**Given data:**
============================================================

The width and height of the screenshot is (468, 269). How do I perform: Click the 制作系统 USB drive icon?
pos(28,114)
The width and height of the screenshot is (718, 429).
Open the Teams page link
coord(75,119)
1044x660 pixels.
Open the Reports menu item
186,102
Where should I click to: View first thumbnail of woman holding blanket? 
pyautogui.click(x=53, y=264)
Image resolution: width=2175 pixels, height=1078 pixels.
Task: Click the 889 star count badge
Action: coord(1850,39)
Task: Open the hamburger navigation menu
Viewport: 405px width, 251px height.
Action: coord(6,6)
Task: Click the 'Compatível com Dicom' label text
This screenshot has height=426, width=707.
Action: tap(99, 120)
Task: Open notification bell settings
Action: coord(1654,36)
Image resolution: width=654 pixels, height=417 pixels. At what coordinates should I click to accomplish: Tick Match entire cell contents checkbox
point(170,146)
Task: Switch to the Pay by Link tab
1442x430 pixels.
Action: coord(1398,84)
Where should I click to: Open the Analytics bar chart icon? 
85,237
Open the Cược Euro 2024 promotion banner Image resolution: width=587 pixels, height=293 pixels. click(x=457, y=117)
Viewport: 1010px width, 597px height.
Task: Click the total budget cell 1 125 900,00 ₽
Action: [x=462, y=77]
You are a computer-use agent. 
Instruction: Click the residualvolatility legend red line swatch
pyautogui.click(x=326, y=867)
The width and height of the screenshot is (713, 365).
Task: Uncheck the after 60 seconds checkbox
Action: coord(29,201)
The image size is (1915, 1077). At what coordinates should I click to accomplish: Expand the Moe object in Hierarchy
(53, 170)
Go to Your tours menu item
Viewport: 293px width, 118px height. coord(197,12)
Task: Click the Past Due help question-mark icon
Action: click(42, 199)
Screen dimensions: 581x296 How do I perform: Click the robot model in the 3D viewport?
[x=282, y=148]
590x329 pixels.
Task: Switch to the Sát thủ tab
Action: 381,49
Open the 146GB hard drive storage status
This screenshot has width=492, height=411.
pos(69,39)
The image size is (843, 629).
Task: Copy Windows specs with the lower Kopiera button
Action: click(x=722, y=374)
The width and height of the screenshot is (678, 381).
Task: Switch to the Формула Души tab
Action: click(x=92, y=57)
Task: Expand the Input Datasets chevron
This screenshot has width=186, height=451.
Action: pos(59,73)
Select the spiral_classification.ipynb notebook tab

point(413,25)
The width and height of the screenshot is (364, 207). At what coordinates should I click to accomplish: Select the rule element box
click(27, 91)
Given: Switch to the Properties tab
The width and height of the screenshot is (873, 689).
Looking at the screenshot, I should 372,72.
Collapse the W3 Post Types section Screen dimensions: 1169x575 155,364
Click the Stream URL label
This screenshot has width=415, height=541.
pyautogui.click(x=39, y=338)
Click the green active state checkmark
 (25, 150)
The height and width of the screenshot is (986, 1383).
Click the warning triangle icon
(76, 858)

============================================================

**Work to be completed:**
Reproduce the items between the line containing "1044x660 pixels." and the line containing "Action: click(x=92, y=57)", inclusive, with no changes.

**Full answer:**
1044x660 pixels.
Open the Reports menu item
186,102
Where should I click to: View first thumbnail of woman holding blanket? 
pyautogui.click(x=53, y=264)
Image resolution: width=2175 pixels, height=1078 pixels.
Task: Click the 889 star count badge
Action: coord(1850,39)
Task: Open the hamburger navigation menu
Viewport: 405px width, 251px height.
Action: coord(6,6)
Task: Click the 'Compatível com Dicom' label text
This screenshot has height=426, width=707.
Action: tap(99, 120)
Task: Open notification bell settings
Action: coord(1654,36)
Image resolution: width=654 pixels, height=417 pixels. At what coordinates should I click to accomplish: Tick Match entire cell contents checkbox
point(170,146)
Task: Switch to the Pay by Link tab
1442x430 pixels.
Action: coord(1398,84)
Where should I click to: Open the Analytics bar chart icon? 
85,237
Open the Cược Euro 2024 promotion banner Image resolution: width=587 pixels, height=293 pixels. click(x=457, y=117)
Viewport: 1010px width, 597px height.
Task: Click the total budget cell 1 125 900,00 ₽
Action: [x=462, y=77]
You are a computer-use agent. 
Instruction: Click the residualvolatility legend red line swatch
pyautogui.click(x=326, y=867)
The width and height of the screenshot is (713, 365).
Task: Uncheck the after 60 seconds checkbox
Action: coord(29,201)
The image size is (1915, 1077). At what coordinates should I click to accomplish: Expand the Moe object in Hierarchy
(53, 170)
Go to Your tours menu item
Viewport: 293px width, 118px height. coord(197,12)
Task: Click the Past Due help question-mark icon
Action: click(42, 199)
Screen dimensions: 581x296 How do I perform: Click the robot model in the 3D viewport?
[x=282, y=148]
590x329 pixels.
Task: Switch to the Sát thủ tab
Action: 381,49
Open the 146GB hard drive storage status
This screenshot has width=492, height=411.
pos(69,39)
The image size is (843, 629).
Task: Copy Windows specs with the lower Kopiera button
Action: click(x=722, y=374)
The width and height of the screenshot is (678, 381).
Task: Switch to the Формула Души tab
Action: click(x=92, y=57)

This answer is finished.